● PROBLEM TO SOLVE
Your answer must be every line of the data below that holds the string "Given", copied exactly.

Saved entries
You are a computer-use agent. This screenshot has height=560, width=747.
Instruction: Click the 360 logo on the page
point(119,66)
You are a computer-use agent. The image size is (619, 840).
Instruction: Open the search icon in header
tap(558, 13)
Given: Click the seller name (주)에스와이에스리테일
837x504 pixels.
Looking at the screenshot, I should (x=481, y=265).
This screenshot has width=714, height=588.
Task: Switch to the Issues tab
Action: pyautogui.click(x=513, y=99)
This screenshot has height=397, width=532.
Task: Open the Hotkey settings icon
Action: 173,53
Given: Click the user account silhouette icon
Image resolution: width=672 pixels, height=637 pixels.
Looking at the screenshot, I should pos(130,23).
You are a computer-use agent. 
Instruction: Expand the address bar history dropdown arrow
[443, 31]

==

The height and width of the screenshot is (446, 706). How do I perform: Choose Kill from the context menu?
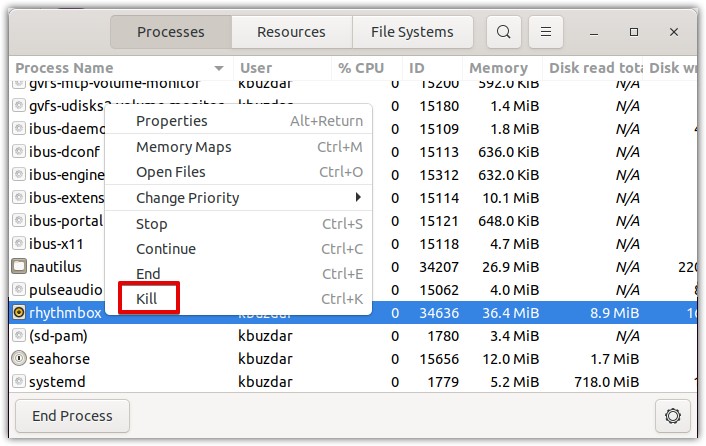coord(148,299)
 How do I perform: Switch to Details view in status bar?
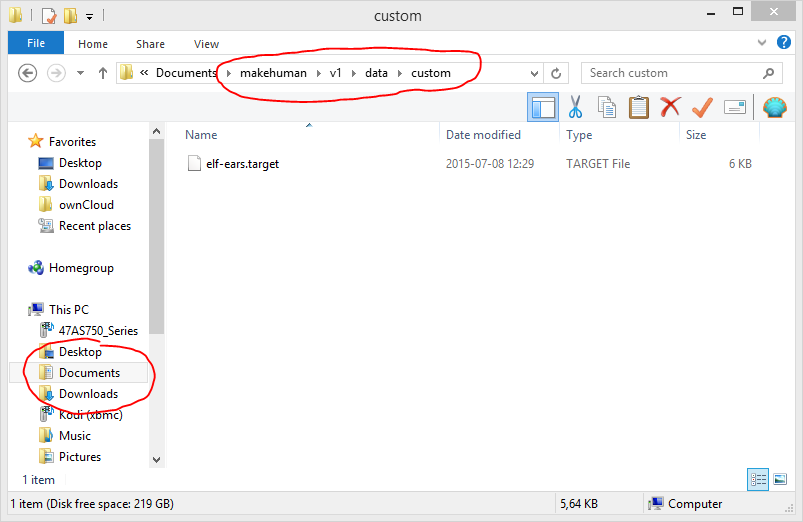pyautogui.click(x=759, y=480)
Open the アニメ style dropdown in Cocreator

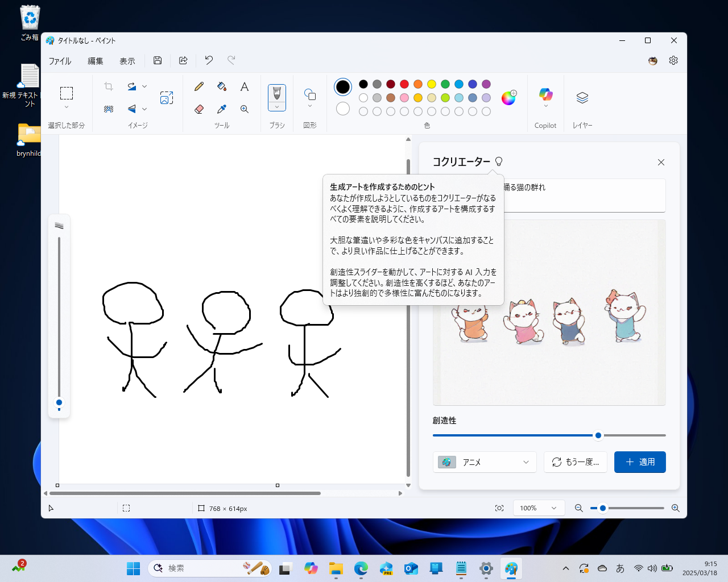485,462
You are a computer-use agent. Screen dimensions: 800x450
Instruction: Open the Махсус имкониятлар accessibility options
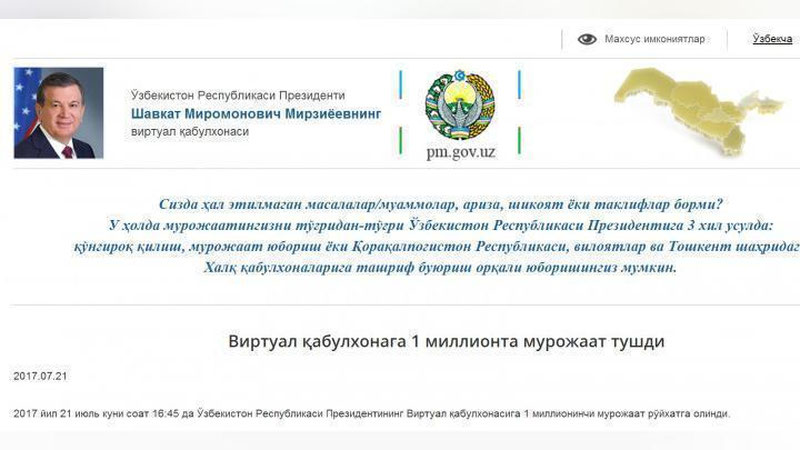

==

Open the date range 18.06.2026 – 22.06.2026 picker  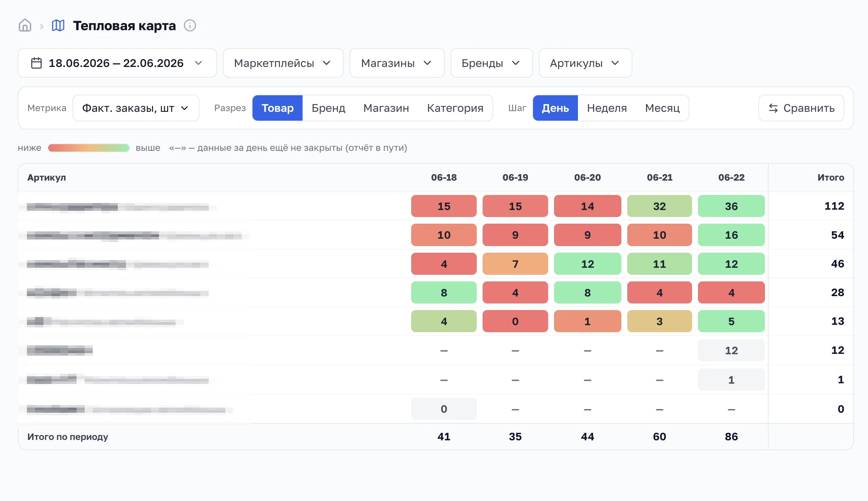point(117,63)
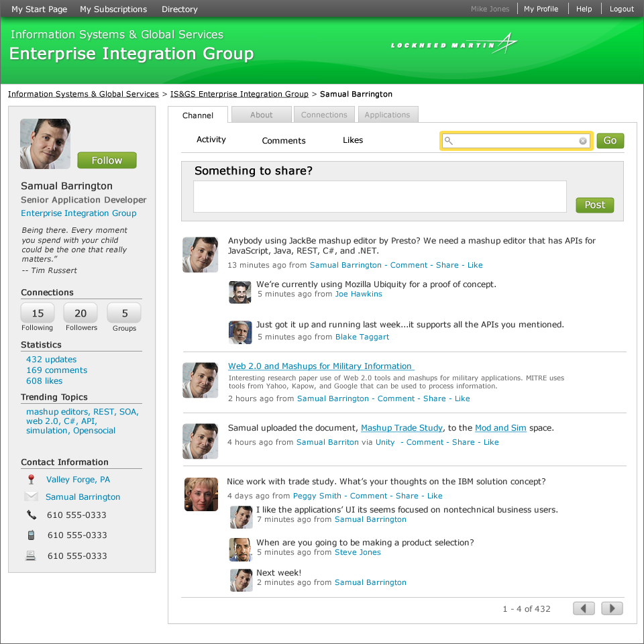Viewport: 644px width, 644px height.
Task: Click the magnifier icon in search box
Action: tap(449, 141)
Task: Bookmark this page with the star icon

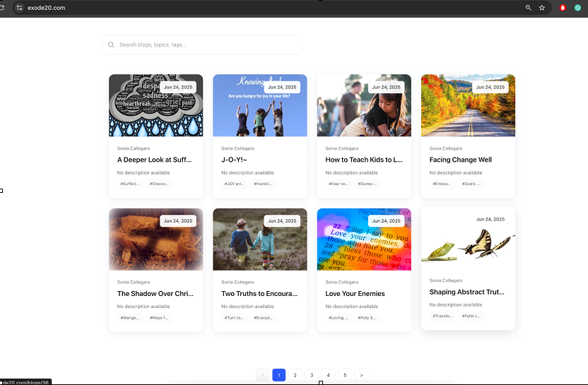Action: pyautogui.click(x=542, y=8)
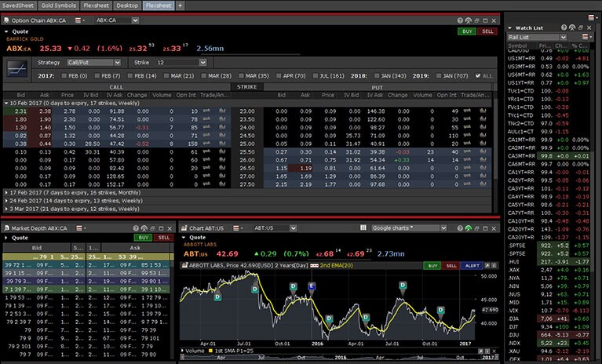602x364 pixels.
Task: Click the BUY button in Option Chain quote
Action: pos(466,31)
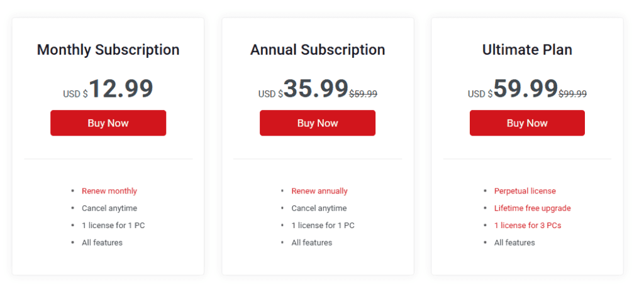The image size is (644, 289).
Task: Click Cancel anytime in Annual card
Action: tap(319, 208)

● OUTPUT
Given: Click the seller name (주)에스와이에스리테일
Given: Click the user account silhouette icon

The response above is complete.